The high frequency of tornadoes that last year devastated many Midwestern states, such Arkansas, Mississippi, Alabama and even Virginia, shows Tornado Alley may be expanding. At the very least, the risk concentrations for tornadoes are changing, CoreLogic experts said.
"The extensive destruction wrought by convective storms in 2011, which produce hail, strong winds and tornadoes, captured the attention of the public and forced many insurance companies to rethink the way they assess natural hazard risk," Howard Botts, vice president and director of database development for CoreLogic's Spatial Solutions, said in a company news release. "The apparent increase in the number of incidents and shift in geographic distribution of losses that occurred last year in the U.S., called the long-held notion of risk concentration in Tornado Alley into question, and is leading to changes in risk management policy and procedure."
The report's key findings include the fact that there is growing scientific evidence suggesting the increase in the number of severe weather outbreaks is the result of rising temperatures, and that actuarial analyses of claims losses relating to severe weather events in 2011 will likely lead to rate changes on the part of insurers and risk managers.
The report also states that tornado risk actually extends across much of the eastern half of the U.S. rather than just the Midwest; at least 26 states are, in some way, at an extreme risk for tornadoes. Property damage estimates between 2000 and 2011 within the six states that traditionally make up Tornado Alley were actually much less than damage estimates coming from outside the Alley.
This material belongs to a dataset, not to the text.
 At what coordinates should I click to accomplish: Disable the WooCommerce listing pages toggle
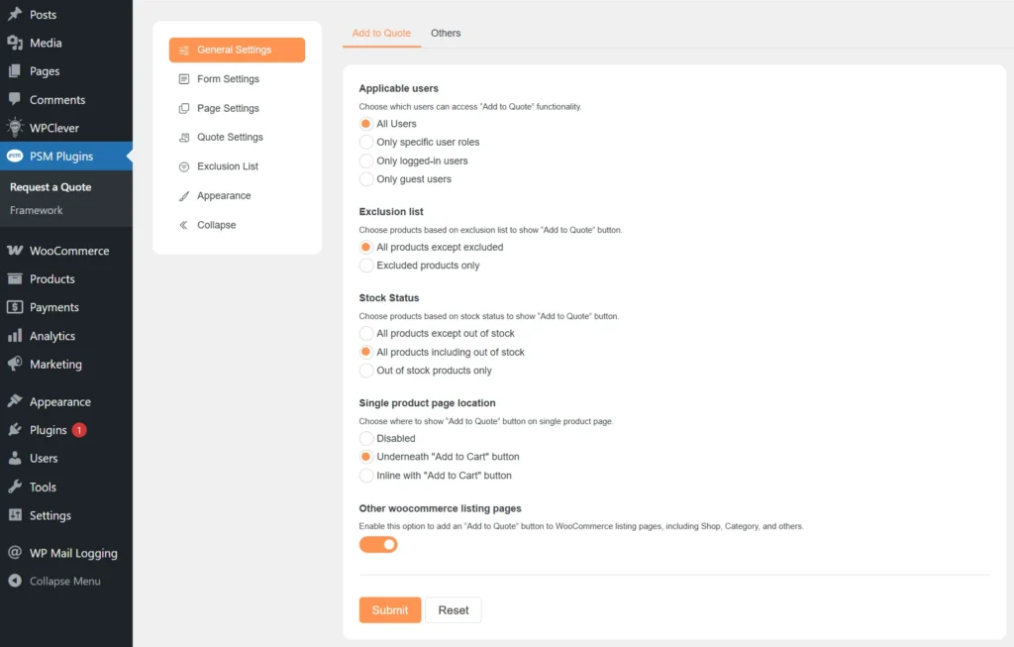pos(378,544)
CoreLogic put the former at $2.5 billion and the latter, comprising 16 states, at $15.5 billion for the 10-year period.
The report states that while insurers have historically focused on earthquakes and hurricanes, they are now altering their outlook.
The insurance commissioners in three states -- California, Washington and New York -- now require insurance companies to disclose response plans for a wider range of natural risks like severe storms and changes in sea level. Record-breaking severe weather outbreaks and destruction, especially in 2011, have changed how insurers define high-risk areas beyond Tornado Alley, the report also said.
"Insurers are now placing particular emphasis on improving their understanding of the geographic distribution and frequency of tornadoes and hail storms, which in turn provides a more accurate and complete analysis of risk potential," the report's conclusion states. "As more precise geospatial hazard risk modeling is used to fine tune this risk analysis, the way in which policies and rates are constructed will be affected.
"Insurance companies, enterprise risk managers and even state Departments of Insurance are becoming more attuned to changing climate conditions, population dispersion and new patterns in hazard-related losses," the report said. "The result will continue to be more accurate predictive risk analysis leading to better-informed decision making within the insurance industry."